The lack of reliable statistics is the biggest disadvantage and acts as a barrier to proper solid waste management in any country [1]. It is very challenging for the local government or policymakers to draw any useful conclusion for the proper handling or management of solid waste without any related and informative statistics of solid waste [6,11]. This study prepared the predictive model with the ability to predict the data for the past, present and future years. Different models are generated under different scenarios using the multi-linear regression (MLR) approach. The urban solid waste generation rate is correlated to six independent socio-demographic and economic parameters. The population and GDP per capita were found to be most effective for developing a predictive model for urban SWGR in Laos. It is found that the growing urban population and growing economy will lead to an increase in the amount of SWGR in the urban region of Laos. The SWGR will reach 0.98 Mt in the year 2030 with a 3.50 million population and USD (United States Dollar) 4229 of GDP per capita. This amount of waste generation for the urban region will increase to 1.5 Mt in the year 2050 with 5.2 million of population and GDP per capita of USD 6998. The validity and accuracy of the model are estimated by the value of R square, adjusted R square with key performance indicators, i.e., MAE, RMSE and MAPE. Among seven models of four scenarios, Model 2 of Scenario 4 is predicted as the best model with R² value as 0.999, adjusted R² as 0.999, MAE value as 1886.40, RMSE value as 3030.74 and MAPE value as 0.67. Moreover, this study also shows the predicted results for the input variables, i.e., population and GDP per capita up to the year 2050.
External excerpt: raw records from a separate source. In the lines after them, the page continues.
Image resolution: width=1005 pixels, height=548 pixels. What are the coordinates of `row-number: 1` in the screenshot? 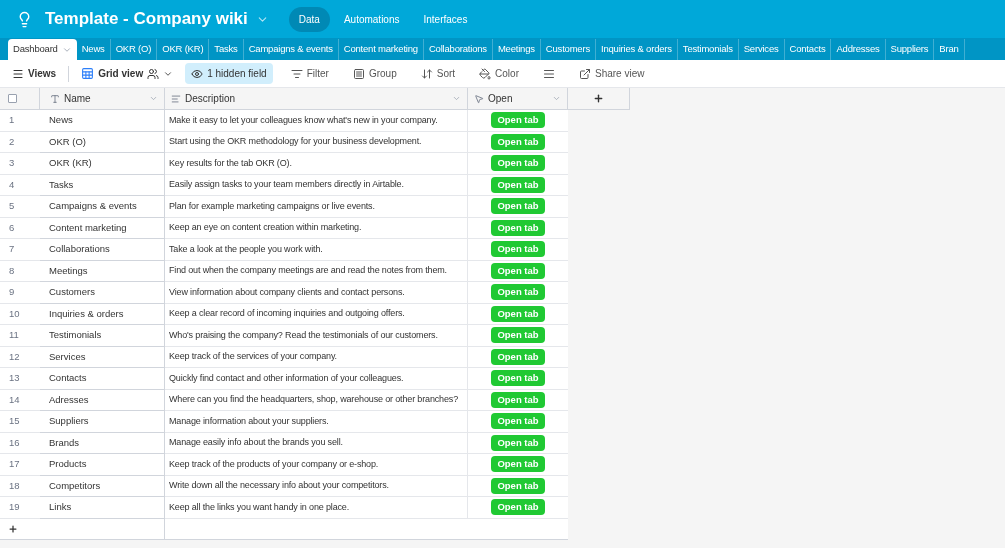 It's located at (20, 121).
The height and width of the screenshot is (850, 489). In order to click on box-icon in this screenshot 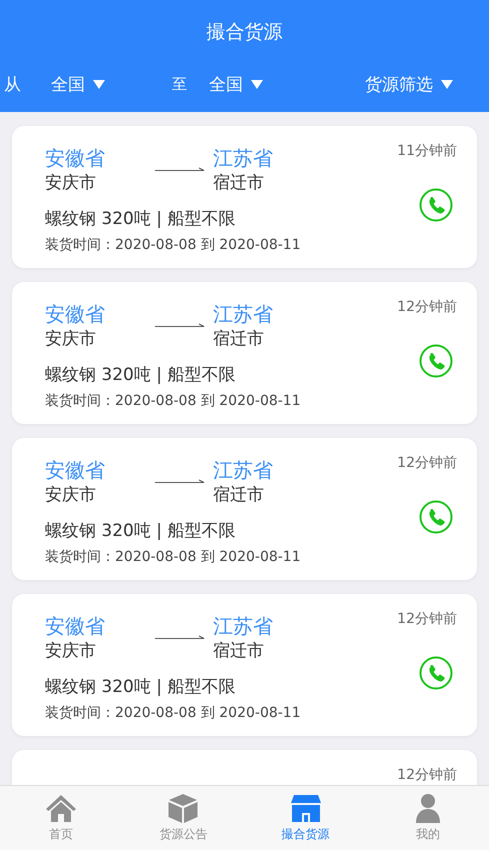, I will do `click(184, 808)`.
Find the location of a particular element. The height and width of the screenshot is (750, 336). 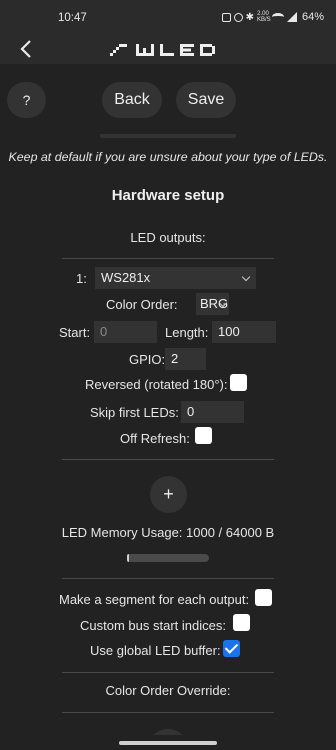

wled-logo is located at coordinates (162, 50).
The study highlights the implications in the context of developing countries. The need for peaceful waste management is required in this region of the world, as they are trying to be at par with the developed nations. The implication of these simple steps could be magnified in processing and developing the waste system in this country. The trial of estimation of these factors for future waste generation may indeed beneficial for the government to make a sustainable waste management policy.

5. Conclusions

The predicted data for urban population, GDP per capita and urban solid waste generation rates will help the policymakers and the government to create a proper sustainable solid waste management policy in the country. It also provides future scope for researchers working on solid waste management in Laos. The easy explanation of the work will urge the researchers to use this technique for developing the solid waste management database in developing countries. The limitation of this study is the non-availability of enough data for developing the model. In the future, a large dataset and a wide range of socio-demographic and economic parameters can be considered to further improve the scope of the methodology and developed models.